Capacity (10B pages, 1 month)
- 10B pages / 30 days = ~4,000 pages/s avg.
- Avg page 500 KB → 2 GB/s = 16 Gbps inbound.
- Storage: 10B × 500 KB = 5 PB raw; 1 PB compressed (gzip ~5×).
- URL frontier: 100B URLs × 50 B → 5 TB → Bloom filter 100 GB at 1% FPR.
Data
- URL store:
(url, host, depth, last_fetched, fetch_state, http_code, content_hash).
- Page store: WARC files on S3 (immutable, append-only).
Trade-offs
- BFS = better coverage, DFS = bias to one site.
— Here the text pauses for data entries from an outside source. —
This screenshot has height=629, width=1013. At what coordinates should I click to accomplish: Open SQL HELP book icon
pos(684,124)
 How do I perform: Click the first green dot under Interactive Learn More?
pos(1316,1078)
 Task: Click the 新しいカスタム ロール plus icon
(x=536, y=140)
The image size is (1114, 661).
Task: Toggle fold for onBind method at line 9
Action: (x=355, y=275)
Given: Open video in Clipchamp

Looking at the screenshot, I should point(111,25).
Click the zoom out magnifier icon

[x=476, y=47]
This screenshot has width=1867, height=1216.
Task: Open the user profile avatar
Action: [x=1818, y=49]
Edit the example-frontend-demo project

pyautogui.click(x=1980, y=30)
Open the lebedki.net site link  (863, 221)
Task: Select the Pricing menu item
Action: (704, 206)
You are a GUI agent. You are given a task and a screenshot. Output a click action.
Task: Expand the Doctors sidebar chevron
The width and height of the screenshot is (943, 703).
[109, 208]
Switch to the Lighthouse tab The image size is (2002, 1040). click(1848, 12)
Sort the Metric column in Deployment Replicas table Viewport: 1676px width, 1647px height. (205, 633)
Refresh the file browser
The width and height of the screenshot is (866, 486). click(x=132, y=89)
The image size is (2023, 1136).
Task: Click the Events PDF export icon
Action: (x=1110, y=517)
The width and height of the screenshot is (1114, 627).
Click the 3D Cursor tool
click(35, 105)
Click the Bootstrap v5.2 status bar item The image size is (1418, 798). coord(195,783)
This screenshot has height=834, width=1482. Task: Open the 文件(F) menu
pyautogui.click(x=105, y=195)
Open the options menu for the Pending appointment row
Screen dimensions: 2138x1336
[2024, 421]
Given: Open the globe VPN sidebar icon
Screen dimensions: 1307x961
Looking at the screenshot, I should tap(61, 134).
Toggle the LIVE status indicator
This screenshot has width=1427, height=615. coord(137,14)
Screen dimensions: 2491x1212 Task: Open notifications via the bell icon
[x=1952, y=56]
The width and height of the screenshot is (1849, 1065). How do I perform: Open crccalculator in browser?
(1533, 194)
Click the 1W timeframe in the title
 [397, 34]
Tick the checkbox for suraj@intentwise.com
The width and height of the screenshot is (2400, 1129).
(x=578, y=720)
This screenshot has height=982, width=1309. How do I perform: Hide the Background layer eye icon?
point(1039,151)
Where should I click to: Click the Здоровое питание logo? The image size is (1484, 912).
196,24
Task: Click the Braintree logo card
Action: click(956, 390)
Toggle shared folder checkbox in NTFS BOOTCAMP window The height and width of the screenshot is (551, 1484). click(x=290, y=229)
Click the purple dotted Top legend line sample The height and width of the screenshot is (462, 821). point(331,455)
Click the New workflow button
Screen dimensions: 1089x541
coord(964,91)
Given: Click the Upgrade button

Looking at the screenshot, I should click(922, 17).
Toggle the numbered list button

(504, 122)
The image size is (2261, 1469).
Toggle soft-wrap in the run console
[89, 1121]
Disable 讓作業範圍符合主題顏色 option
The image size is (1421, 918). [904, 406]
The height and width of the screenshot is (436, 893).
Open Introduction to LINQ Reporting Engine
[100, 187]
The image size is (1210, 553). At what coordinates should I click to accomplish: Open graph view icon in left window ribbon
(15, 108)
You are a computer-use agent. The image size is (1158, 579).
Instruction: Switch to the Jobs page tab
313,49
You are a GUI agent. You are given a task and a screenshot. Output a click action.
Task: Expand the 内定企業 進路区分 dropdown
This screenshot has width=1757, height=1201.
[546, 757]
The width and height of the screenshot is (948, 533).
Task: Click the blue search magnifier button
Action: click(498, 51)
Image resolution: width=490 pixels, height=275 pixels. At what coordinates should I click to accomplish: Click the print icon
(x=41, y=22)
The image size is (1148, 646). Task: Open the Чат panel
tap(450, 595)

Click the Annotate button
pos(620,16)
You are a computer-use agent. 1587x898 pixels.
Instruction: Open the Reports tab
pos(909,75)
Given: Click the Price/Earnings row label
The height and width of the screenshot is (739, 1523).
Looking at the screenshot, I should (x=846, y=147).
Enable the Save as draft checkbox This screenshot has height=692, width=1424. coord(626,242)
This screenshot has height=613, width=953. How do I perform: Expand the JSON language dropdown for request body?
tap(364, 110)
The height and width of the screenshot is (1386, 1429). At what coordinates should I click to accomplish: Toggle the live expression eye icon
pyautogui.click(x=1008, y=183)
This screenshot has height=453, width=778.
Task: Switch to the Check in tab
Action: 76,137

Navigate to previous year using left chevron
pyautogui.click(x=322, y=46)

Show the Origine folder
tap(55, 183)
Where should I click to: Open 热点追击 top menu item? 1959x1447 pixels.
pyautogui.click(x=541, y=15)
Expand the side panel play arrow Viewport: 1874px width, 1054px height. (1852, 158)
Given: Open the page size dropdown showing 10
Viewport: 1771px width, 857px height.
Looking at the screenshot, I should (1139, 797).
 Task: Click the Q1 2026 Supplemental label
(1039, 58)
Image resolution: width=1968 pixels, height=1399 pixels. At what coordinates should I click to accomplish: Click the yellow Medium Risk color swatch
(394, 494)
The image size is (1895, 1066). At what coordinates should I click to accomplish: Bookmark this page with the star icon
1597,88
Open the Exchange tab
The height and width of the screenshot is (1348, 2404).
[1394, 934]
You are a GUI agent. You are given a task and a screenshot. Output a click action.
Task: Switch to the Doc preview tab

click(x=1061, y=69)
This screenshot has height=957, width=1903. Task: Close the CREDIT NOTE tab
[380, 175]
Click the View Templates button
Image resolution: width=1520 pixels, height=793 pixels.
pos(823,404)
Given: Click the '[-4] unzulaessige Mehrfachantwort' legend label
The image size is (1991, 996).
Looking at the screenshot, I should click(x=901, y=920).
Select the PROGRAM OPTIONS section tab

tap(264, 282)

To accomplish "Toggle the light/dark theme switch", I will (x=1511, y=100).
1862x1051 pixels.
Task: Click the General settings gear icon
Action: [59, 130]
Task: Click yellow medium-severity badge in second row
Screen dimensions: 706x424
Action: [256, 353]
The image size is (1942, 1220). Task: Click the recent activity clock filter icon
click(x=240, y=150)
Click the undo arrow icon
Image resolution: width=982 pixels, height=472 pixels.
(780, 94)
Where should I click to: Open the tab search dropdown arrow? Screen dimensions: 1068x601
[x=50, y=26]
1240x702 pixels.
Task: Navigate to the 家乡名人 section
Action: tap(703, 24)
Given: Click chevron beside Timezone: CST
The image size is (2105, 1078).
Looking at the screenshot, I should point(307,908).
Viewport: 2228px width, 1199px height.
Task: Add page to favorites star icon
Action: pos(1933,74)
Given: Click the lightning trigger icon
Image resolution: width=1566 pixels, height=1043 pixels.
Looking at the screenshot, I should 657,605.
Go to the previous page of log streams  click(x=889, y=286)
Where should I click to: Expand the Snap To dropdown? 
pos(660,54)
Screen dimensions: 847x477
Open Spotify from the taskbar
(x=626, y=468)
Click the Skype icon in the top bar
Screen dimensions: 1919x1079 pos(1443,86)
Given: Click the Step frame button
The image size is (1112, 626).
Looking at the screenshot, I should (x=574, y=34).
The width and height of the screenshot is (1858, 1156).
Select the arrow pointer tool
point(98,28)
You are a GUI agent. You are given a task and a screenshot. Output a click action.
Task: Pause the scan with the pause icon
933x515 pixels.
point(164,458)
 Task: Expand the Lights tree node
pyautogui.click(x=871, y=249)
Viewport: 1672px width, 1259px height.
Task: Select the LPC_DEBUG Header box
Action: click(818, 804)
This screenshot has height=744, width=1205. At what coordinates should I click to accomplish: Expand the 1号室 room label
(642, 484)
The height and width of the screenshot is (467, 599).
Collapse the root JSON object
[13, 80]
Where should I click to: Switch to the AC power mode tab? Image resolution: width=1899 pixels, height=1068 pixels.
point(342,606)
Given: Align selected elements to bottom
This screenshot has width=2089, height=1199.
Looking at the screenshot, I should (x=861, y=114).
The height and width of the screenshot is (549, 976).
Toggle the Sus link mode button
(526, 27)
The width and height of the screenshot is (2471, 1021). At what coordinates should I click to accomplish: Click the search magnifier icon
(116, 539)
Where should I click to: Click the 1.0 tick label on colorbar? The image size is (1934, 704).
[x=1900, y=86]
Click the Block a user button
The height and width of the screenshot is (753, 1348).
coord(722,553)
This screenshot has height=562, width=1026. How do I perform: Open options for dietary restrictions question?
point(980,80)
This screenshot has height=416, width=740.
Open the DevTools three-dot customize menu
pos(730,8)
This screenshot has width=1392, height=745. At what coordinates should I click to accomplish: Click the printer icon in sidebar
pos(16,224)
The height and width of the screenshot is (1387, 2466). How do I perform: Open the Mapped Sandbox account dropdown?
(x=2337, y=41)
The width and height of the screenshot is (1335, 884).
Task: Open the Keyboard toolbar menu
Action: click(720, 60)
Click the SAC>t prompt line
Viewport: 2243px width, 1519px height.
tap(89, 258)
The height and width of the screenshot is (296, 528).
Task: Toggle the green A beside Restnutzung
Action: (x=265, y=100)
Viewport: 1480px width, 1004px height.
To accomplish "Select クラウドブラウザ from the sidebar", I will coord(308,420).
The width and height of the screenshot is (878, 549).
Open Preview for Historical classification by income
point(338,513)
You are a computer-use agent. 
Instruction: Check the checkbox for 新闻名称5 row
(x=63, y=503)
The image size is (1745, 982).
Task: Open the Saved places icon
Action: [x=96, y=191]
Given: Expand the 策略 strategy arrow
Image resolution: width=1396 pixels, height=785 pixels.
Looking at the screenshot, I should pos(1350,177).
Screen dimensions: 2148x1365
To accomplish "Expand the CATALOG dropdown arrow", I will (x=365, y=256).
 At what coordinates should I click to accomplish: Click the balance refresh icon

- Priority crawl by PageRank/freshness for limited budget.
- Politeness vs throughput: per-host queue trims throughput on big hosts but is the law.
- Headless rendering essential for SPA sites but 10–100× cost; do selectively.
Refs
- Mercator (1999), UbiCrawler, Heritrix (Internet Archive), Common Crawl,
"Designing Data-Intensive Applications" ch.10, ByteByteGo web crawler.